Birds

Alfred Hitchcock, Etats-Unis, 1963, Universal

Comment

In this sequence, Hitchcock wants to share with us the anxiety of his three characters, locked in a house, subject to birds’ assault. For the main part, soundtrack produces the anxiety and aggression feeling. This soundtrack, just like in Cat People, is a true musical score aiming at invading spectator’s emotions and feelings. Hitchcock mixes real birds and synthetic sounds, completely made up. In this sequence a true sound scenario makes us imagine what Hitchcock doesn’t show us: birds’ arrival, serial attacks, impacts on the house roof, and moments of pause when birds seem to regain strength and gather round for a new fiercer attack.

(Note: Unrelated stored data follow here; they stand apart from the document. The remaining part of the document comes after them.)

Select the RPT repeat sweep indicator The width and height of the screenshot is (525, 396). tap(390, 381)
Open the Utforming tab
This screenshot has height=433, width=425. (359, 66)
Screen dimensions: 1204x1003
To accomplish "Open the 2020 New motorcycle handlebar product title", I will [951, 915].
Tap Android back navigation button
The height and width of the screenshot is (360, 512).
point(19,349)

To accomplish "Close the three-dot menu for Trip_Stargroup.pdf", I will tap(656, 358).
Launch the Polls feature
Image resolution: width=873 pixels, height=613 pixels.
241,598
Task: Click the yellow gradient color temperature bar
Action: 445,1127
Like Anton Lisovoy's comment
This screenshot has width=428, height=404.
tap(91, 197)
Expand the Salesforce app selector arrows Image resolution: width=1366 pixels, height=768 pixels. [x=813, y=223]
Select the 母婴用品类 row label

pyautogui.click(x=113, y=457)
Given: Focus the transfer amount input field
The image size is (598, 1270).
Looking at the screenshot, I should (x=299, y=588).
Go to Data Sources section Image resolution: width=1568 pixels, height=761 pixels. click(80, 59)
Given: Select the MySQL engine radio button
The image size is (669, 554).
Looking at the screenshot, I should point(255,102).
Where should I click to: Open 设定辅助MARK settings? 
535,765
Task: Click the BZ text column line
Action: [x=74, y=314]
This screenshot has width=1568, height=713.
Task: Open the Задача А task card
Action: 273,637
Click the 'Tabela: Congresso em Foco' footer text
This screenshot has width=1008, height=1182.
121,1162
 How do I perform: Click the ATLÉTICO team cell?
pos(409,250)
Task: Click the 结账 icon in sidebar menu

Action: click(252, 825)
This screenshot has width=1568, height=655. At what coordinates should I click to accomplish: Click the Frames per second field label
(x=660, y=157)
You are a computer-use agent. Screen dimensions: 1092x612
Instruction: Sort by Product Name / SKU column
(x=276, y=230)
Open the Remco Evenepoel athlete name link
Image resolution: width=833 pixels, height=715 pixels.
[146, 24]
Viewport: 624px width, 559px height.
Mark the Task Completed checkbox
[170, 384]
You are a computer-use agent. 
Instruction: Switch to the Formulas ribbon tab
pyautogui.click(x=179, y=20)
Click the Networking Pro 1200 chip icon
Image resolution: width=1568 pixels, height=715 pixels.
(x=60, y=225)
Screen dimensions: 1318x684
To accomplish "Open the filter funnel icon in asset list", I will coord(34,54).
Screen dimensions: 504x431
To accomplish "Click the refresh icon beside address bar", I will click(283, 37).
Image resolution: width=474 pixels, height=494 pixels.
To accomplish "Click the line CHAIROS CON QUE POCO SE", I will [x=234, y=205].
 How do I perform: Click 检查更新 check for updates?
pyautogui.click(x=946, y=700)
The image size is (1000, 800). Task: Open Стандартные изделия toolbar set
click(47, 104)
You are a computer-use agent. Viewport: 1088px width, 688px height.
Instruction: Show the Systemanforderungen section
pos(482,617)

In this invisible attack, Hitchcock will only show us the consequences: the three characters’ behaviour locked in this flat, facing anxiety that wraps around them feeling surrounded and powerless in front of this violence of which they are the target.

He wants us to believe in this birds crowd so that we share the characters’ fear, Hitchcock will only show us the two seagulls trying to come inside the house through the window but that Mitch eventually pushes back out. This birds’ “will” to come into the house will then be shown through beaks piercing through the door. The really small part shown to us is enough for us to imagine the whole of this aggressive birds’ army.